◆ Task directions ◆
In the records below, find the line with "Click the ALL ACTIONS label", then copy each line exactly until you have copied the line with "Task: Click the Boeing". Leave any picture out.

┌────────

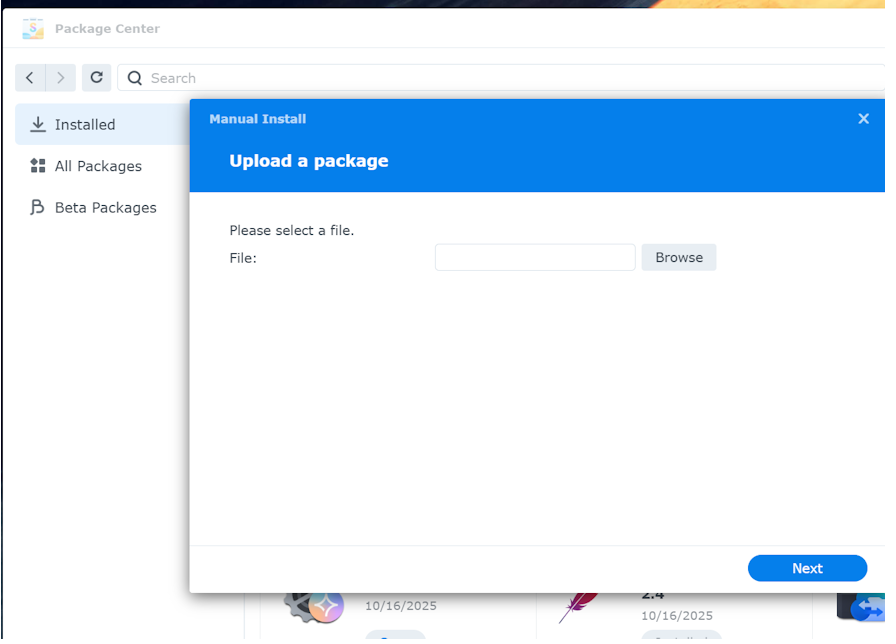Click the blue arrows package icon
Image resolution: width=896 pixels, height=644 pixels.
860,606
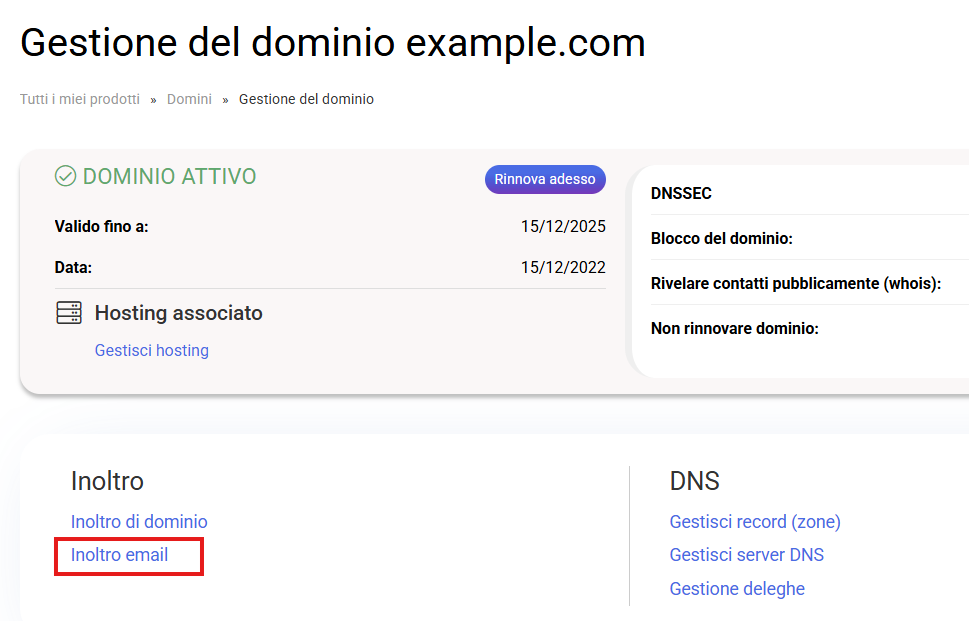The width and height of the screenshot is (969, 621).
Task: Click the Hosting associato heading
Action: point(178,313)
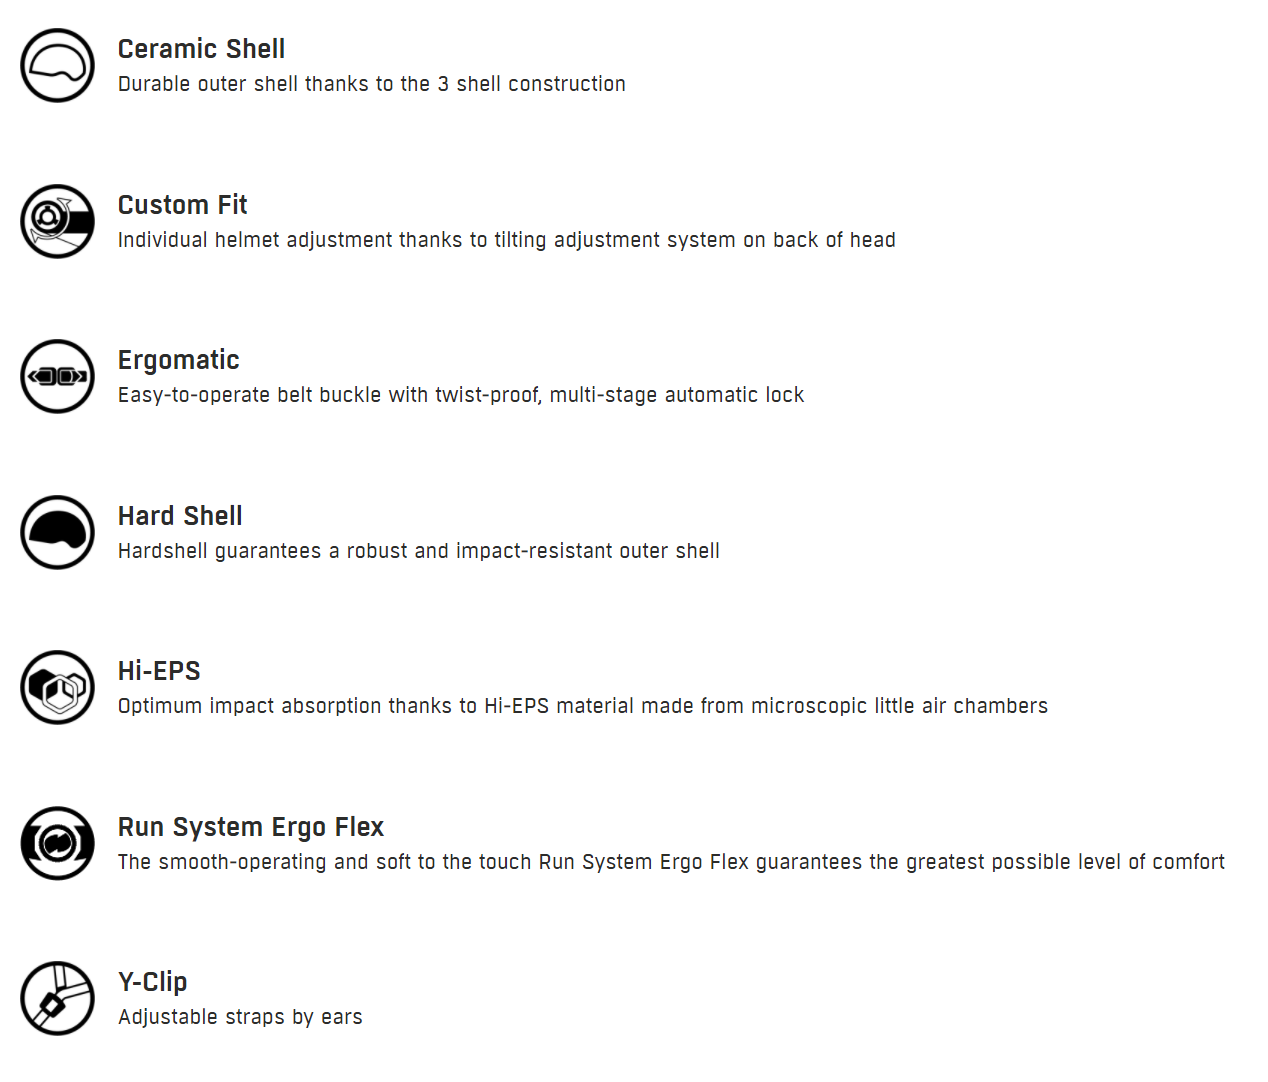Select the Hi-EPS heading
This screenshot has height=1082, width=1268.
click(159, 671)
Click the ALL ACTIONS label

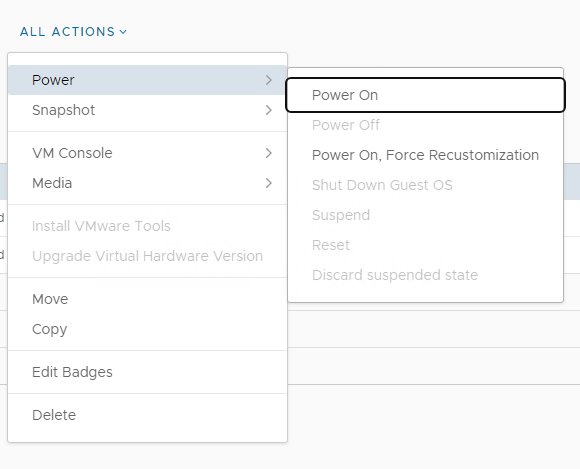tap(67, 32)
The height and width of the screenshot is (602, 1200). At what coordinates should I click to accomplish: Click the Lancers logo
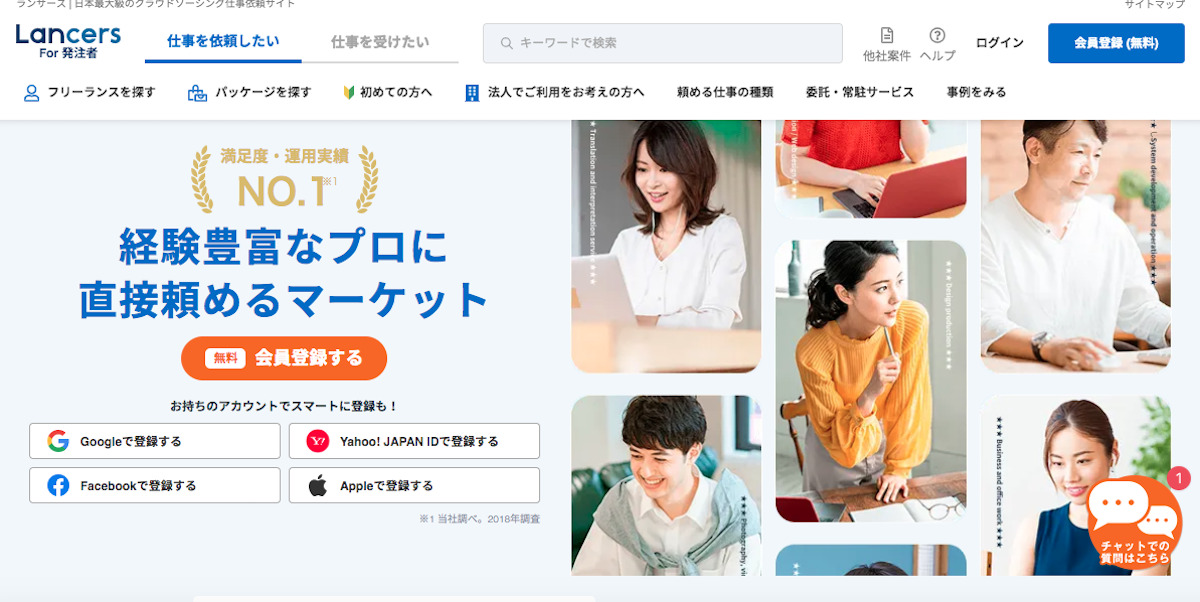tap(68, 42)
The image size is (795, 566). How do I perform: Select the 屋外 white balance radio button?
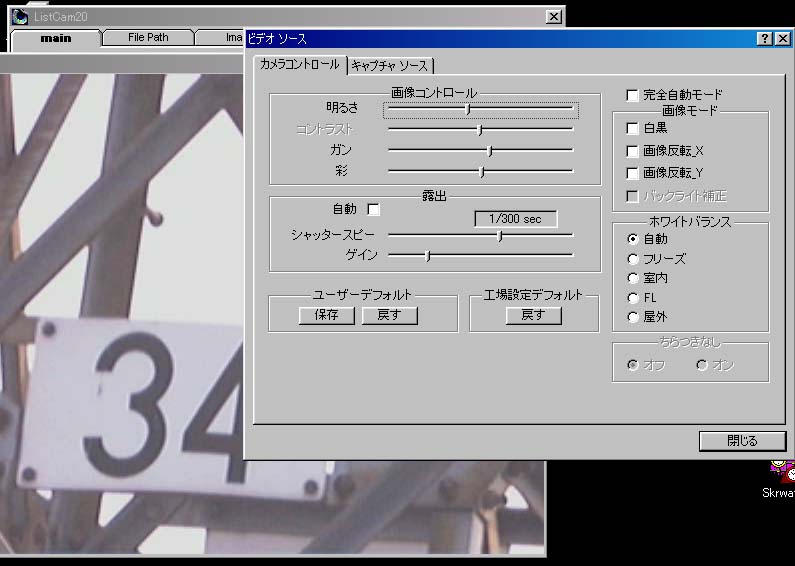(x=632, y=317)
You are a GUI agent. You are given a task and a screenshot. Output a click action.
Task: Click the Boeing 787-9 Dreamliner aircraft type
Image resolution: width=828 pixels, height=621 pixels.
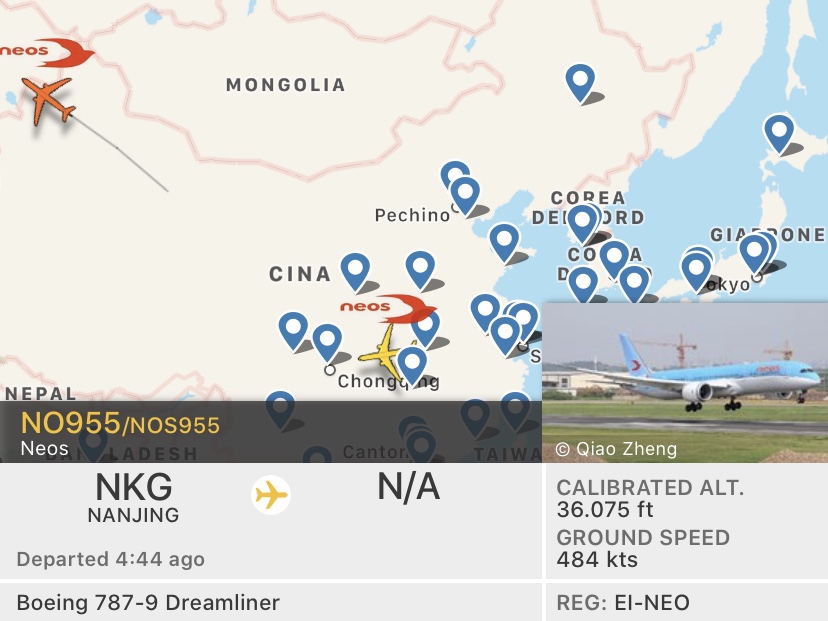coord(148,603)
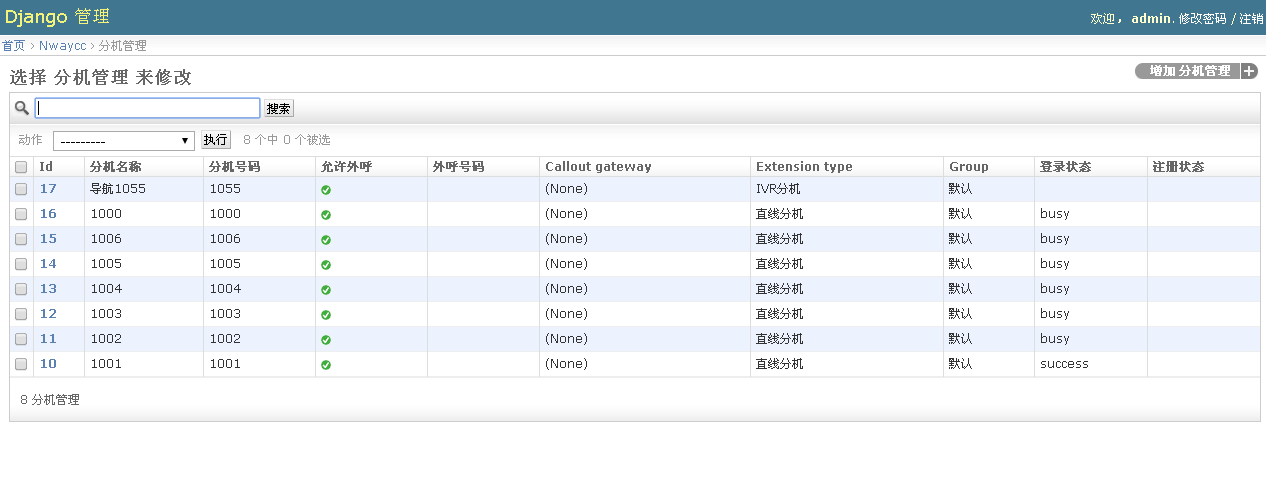The height and width of the screenshot is (496, 1266).
Task: Open the record with Id 16
Action: 48,214
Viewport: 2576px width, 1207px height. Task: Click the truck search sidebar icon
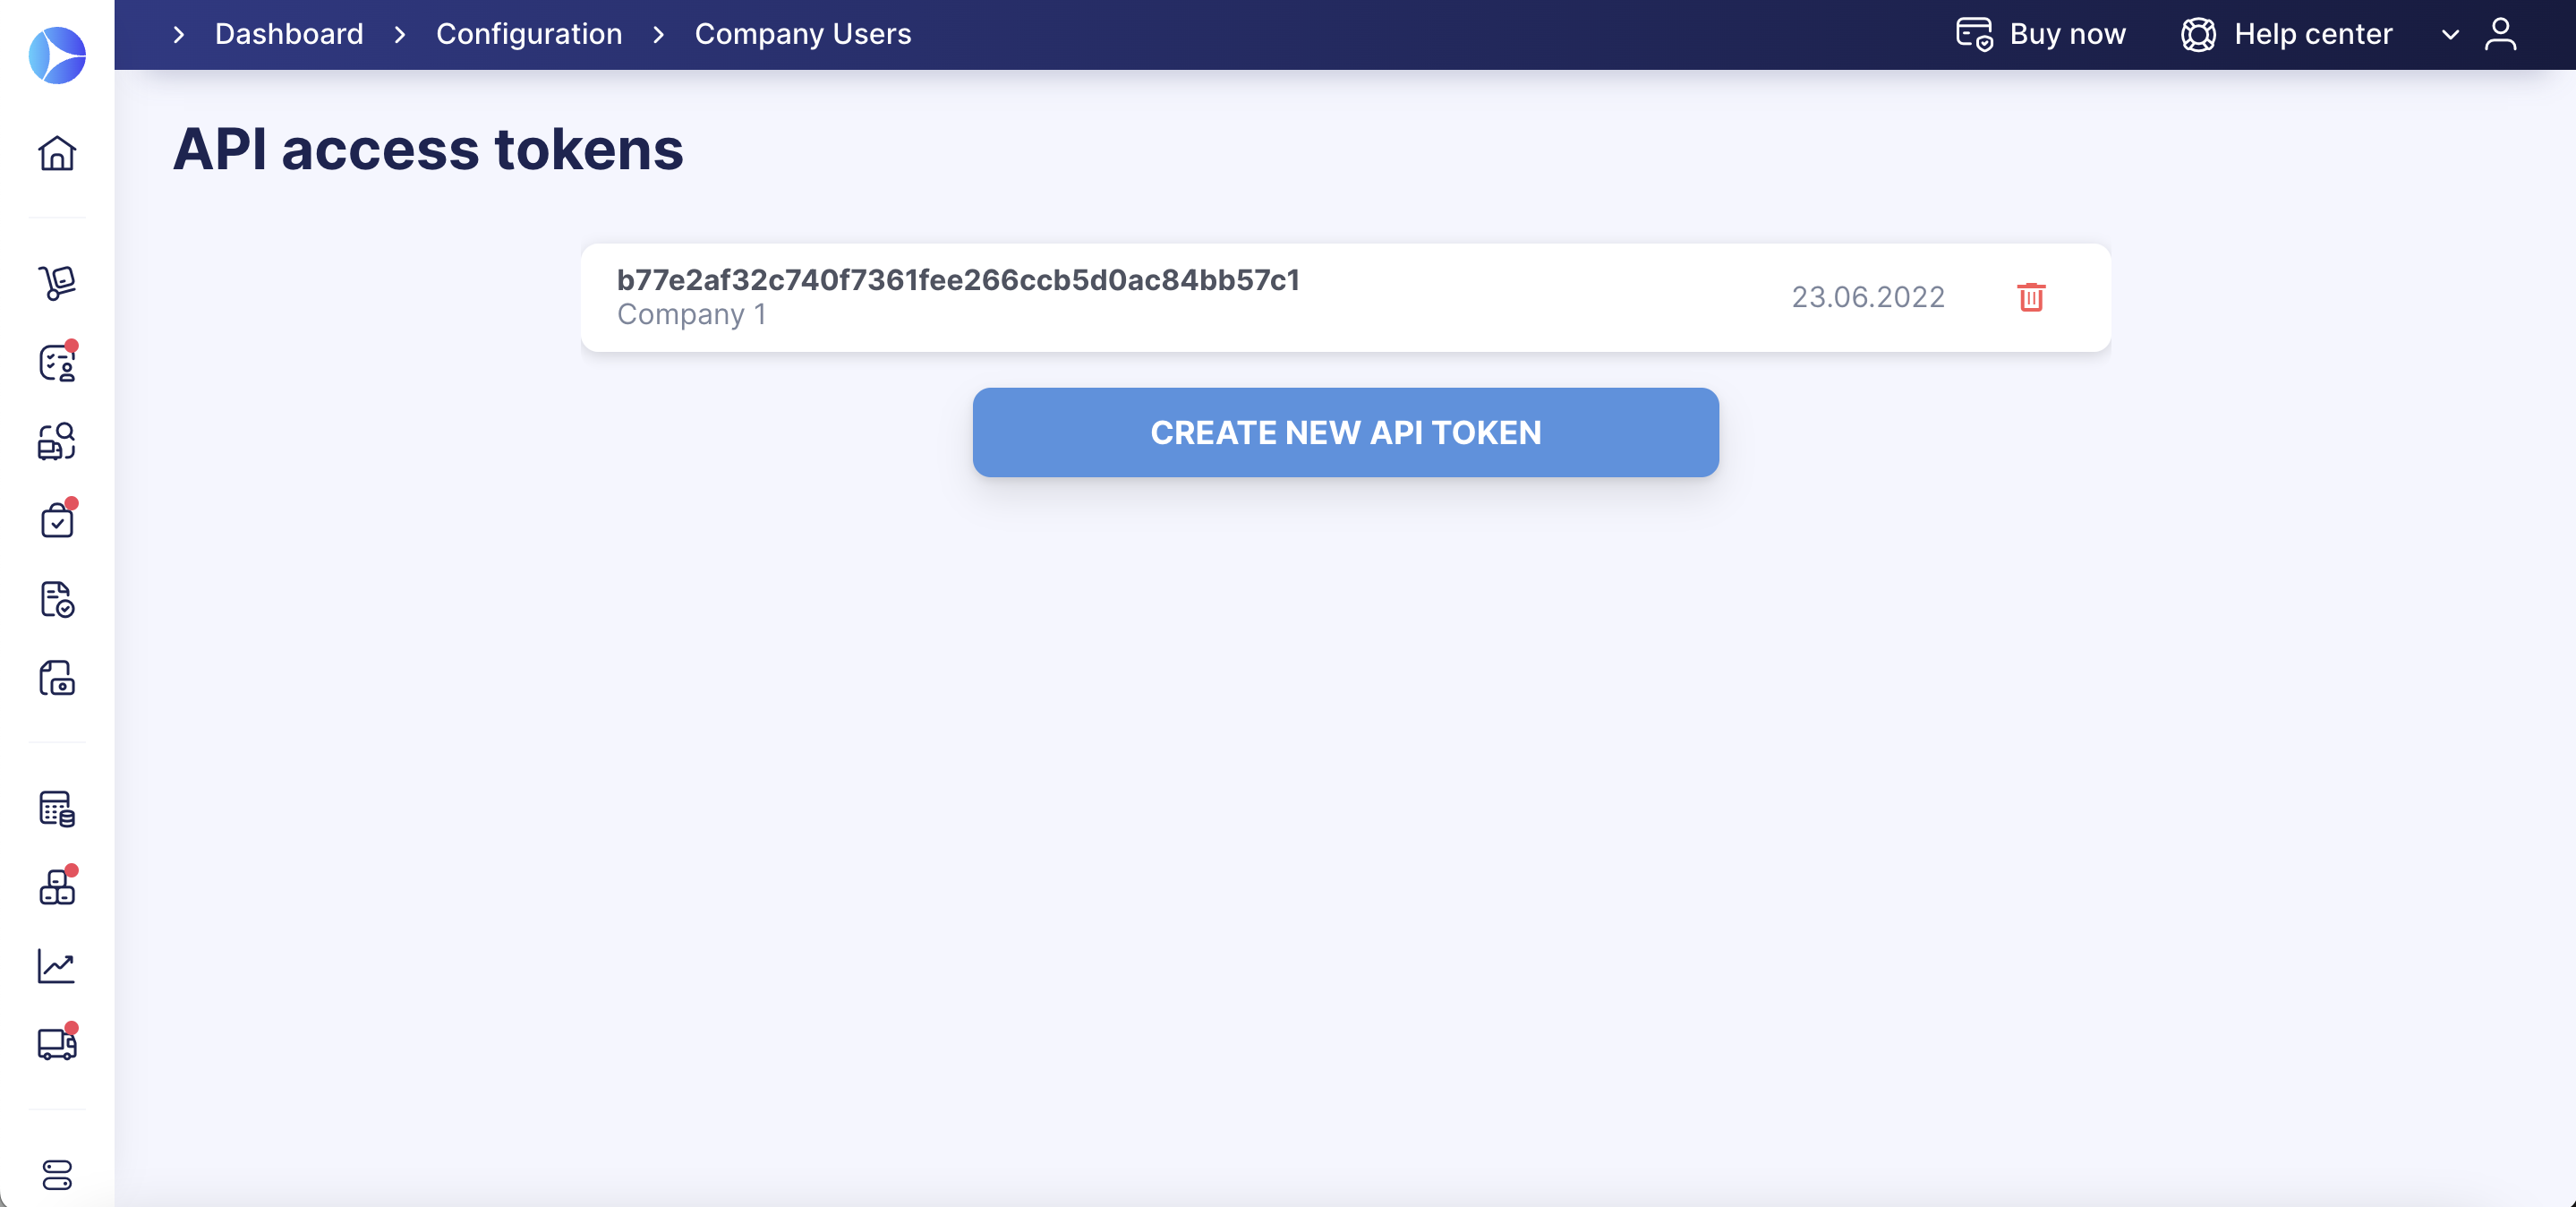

└────────

◆ Your response ◆
Click the ALL ACTIONS label

tap(67, 32)
The height and width of the screenshot is (602, 1200). At what coordinates should I click to accomplish: Click the Lancers logo
tap(68, 42)
The image size is (795, 566). How do I perform: Select the 屋外 white balance radio button?
(x=632, y=317)
You are a GUI agent. You are given a task and a screenshot. Output a click action.
Task: Click the Boeing 787-9 Dreamliner aircraft type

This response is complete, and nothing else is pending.